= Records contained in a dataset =
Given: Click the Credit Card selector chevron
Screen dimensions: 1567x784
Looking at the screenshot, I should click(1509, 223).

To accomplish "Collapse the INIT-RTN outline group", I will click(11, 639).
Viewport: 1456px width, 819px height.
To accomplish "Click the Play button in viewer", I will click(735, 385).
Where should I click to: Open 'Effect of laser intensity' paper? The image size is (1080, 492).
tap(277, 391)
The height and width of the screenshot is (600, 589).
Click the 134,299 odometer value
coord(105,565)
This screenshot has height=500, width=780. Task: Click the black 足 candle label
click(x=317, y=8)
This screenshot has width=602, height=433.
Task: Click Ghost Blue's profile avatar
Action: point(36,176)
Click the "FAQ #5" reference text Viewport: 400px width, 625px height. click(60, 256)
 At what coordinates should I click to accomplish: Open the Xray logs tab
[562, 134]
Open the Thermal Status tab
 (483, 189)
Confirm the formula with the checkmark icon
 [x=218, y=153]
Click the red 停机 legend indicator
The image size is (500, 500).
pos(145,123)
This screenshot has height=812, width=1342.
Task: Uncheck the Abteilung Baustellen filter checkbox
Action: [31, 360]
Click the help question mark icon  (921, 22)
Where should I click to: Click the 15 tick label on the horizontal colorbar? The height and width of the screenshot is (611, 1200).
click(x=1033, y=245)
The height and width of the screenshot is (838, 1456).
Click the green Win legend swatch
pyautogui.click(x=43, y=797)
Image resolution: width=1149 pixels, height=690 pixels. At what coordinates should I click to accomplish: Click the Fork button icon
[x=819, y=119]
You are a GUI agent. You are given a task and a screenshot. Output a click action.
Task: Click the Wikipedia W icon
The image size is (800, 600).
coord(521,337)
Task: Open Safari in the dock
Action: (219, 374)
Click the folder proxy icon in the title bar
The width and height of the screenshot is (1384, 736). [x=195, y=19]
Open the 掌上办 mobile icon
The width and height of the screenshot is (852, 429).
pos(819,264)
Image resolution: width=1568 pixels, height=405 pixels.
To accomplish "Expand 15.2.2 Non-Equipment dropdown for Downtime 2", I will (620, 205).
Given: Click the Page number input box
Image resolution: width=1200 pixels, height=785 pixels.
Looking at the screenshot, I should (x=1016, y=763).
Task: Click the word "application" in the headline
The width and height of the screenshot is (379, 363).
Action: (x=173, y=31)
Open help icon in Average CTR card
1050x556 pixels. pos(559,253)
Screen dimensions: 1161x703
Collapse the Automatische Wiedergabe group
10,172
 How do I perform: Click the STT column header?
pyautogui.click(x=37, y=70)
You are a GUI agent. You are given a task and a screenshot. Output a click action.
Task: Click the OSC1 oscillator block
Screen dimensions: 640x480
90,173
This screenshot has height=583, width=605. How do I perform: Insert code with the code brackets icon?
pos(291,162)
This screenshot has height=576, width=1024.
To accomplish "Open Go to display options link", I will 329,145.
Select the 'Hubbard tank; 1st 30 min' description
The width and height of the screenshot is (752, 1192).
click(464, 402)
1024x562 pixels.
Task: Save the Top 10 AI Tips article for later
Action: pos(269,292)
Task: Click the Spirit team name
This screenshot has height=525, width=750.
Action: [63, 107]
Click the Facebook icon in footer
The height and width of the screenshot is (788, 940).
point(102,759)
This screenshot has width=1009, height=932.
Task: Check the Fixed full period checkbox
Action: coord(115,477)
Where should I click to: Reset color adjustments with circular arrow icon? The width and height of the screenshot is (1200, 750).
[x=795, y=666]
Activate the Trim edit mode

= Aim of the exercise =
Give back every line of the data exactly as it was written.

= Finished exercise =
Given: Click the Credit Card selector chevron
Screen dimensions: 1567x784
Looking at the screenshot, I should click(1509, 223).

To accomplish "Collapse the INIT-RTN outline group", I will click(11, 639).
Viewport: 1456px width, 819px height.
To accomplish "Click the Play button in viewer", I will click(735, 385).
Where should I click to: Open 'Effect of laser intensity' paper? The image size is (1080, 492).
tap(277, 391)
The height and width of the screenshot is (600, 589).
Click the 134,299 odometer value
coord(105,565)
This screenshot has height=500, width=780. Task: Click the black 足 candle label
click(x=317, y=8)
This screenshot has width=602, height=433.
Task: Click Ghost Blue's profile avatar
Action: point(36,176)
Click the "FAQ #5" reference text Viewport: 400px width, 625px height. click(60, 256)
 At what coordinates should I click to accomplish: Open the Xray logs tab
[562, 134]
Open the Thermal Status tab
 (483, 189)
Confirm the formula with the checkmark icon
 [x=218, y=153]
Click the red 停机 legend indicator
The image size is (500, 500).
pos(145,123)
This screenshot has height=812, width=1342.
Task: Uncheck the Abteilung Baustellen filter checkbox
Action: [31, 360]
Click the help question mark icon  (921, 22)
Where should I click to: Click the 15 tick label on the horizontal colorbar? The height and width of the screenshot is (611, 1200).
click(x=1033, y=245)
The height and width of the screenshot is (838, 1456).
Click the green Win legend swatch
pyautogui.click(x=43, y=797)
Image resolution: width=1149 pixels, height=690 pixels. At what coordinates should I click to accomplish: Click the Fork button icon
[x=819, y=119]
You are a GUI agent. You are given a task and a screenshot. Output a click action.
Task: Click the Wikipedia W icon
The image size is (800, 600).
coord(521,337)
Task: Open Safari in the dock
Action: (219, 374)
Click the folder proxy icon in the title bar
The width and height of the screenshot is (1384, 736). [x=195, y=19]
Open the 掌上办 mobile icon
The width and height of the screenshot is (852, 429).
pos(819,264)
Image resolution: width=1568 pixels, height=405 pixels.
To accomplish "Expand 15.2.2 Non-Equipment dropdown for Downtime 2", I will (620, 205).
Given: Click the Page number input box
Image resolution: width=1200 pixels, height=785 pixels.
Looking at the screenshot, I should (x=1016, y=763).
Task: Click the word "application" in the headline
The width and height of the screenshot is (379, 363).
Action: (x=173, y=31)
Open help icon in Average CTR card
1050x556 pixels. pos(559,253)
Screen dimensions: 1161x703
Collapse the Automatische Wiedergabe group
10,172
 How do I perform: Click the STT column header?
pyautogui.click(x=37, y=70)
You are a GUI agent. You are given a task and a screenshot. Output a click action.
Task: Click the OSC1 oscillator block
Screen dimensions: 640x480
90,173
This screenshot has height=583, width=605. How do I perform: Insert code with the code brackets icon?
pos(291,162)
This screenshot has height=576, width=1024.
To accomplish "Open Go to display options link", I will 329,145.
Select the 'Hubbard tank; 1st 30 min' description
The width and height of the screenshot is (752, 1192).
click(464, 402)
1024x562 pixels.
Task: Save the Top 10 AI Tips article for later
Action: pos(269,292)
Task: Click the Spirit team name
This screenshot has height=525, width=750.
Action: [63, 107]
Click the Facebook icon in footer
The height and width of the screenshot is (788, 940).
point(102,759)
This screenshot has width=1009, height=932.
Task: Check the Fixed full period checkbox
Action: coord(115,477)
Where should I click to: Reset color adjustments with circular arrow icon? The width and height of the screenshot is (1200, 750).
[x=795, y=666]
Activate the Trim edit mode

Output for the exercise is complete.